Early Bird Special: Il Cane Rosso

J. Birdsall
Marin Sun Farms beef sugo over creamy polenta.
An early nibble from the Weekly's Wednesday food review.

If Manhattan ramen king David Chang taught us anything, it's this: Northern California's ingredient-centric cooking vernacular can seem like gibberish to outsiders. If you'd begun to internalize the knock that local chefs are skilled at not much more than arranging figs on dinnerware, Il Cane RossoDaniel Patterson and Lauren Kiino's overgrown rotisserie kiosk in the Ferry Building ― can restore your faith in the Bay Area's market-driven credo. Open since July, last month Cane Rosso began serving nightly three-course dinners: gorgeous suites of some of the tastiest, most meticulously raised meats and produce Northern Cali offers, with a hyper-seasonality that gives you a vivid taste of the here and now. Read the tasty particulars (by yours truly) later today at SFWeekly.com. For a preview, check out SFoodie's paragraph-long excerpt (after the jump).

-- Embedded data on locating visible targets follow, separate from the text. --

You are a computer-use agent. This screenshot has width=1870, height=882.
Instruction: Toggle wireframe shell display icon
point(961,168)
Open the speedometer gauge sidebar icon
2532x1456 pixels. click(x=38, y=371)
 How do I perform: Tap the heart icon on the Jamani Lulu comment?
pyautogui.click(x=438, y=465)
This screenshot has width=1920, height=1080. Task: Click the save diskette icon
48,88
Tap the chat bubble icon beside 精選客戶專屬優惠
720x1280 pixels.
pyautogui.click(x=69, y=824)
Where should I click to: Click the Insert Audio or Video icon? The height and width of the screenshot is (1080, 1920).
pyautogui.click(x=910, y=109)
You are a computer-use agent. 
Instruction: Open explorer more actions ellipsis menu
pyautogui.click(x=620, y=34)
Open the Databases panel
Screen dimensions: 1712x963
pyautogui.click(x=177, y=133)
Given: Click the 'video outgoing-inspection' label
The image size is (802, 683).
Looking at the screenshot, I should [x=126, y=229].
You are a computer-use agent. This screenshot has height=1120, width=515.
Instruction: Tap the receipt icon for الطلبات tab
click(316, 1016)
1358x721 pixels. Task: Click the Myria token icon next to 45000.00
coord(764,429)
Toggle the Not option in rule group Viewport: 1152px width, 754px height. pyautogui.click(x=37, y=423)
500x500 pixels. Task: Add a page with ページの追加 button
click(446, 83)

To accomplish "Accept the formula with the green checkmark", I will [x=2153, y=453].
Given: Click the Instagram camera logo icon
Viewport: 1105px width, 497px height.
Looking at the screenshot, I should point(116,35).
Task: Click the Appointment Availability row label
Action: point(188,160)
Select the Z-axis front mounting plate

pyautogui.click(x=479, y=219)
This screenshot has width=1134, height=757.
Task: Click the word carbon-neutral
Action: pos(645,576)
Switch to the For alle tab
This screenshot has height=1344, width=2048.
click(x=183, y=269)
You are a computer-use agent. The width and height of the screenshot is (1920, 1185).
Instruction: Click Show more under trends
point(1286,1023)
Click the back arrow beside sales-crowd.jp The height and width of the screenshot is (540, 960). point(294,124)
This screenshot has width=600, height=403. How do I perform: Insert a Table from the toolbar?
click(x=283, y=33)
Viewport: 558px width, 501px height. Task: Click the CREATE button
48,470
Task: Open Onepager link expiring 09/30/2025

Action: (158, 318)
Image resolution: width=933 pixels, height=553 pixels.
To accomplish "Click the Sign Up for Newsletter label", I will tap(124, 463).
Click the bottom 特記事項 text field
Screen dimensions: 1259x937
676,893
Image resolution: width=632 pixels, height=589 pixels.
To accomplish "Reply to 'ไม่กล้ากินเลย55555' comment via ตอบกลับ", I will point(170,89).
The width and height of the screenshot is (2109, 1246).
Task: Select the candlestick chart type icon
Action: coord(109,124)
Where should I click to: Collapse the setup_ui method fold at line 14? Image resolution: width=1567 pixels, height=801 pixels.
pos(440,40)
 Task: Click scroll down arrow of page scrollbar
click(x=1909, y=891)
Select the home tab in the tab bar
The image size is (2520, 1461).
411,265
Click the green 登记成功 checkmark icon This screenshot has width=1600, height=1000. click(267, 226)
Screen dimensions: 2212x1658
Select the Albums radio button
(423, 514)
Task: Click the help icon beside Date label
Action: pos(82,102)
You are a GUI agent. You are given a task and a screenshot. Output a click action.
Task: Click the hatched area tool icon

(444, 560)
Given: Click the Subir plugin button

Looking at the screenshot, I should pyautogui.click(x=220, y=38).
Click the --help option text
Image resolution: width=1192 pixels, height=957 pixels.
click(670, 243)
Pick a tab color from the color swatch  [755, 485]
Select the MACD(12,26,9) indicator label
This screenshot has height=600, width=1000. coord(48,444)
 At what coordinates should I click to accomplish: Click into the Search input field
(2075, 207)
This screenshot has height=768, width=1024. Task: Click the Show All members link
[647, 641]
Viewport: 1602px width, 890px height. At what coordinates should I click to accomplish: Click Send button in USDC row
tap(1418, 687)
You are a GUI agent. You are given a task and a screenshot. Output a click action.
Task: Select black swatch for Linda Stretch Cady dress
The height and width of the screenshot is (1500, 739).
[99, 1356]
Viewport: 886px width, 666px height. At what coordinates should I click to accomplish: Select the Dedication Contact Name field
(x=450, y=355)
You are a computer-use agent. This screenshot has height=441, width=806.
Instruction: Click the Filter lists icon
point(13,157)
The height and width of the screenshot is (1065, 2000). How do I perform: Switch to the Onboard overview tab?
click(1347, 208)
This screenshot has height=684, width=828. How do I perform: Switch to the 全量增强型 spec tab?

Lunch is the defining meal here. The porchetta ― thick slices of pinkish pork splotched with creamy fat and the mingled aura of fennel seed and garlic ― is irresistible. So is the sandwich of warm Soul Food Farm egg salad, hashed until creamy, with a breath of caper and anchovy, topped with a semi-molten square of aged Provolone. One day, a small bowl of autumn panzanella brought craggy, hand-torn croutons mixed up with soft roasted turnip edges, pancetta, and braised radicchio, all tossed with a powerfully tangy vinaigrette. A yogurt dressing laid down a similarly powerful wallop in a salad of Star Route Farms Little Gems with shaved fennel, pears, and blue cheese.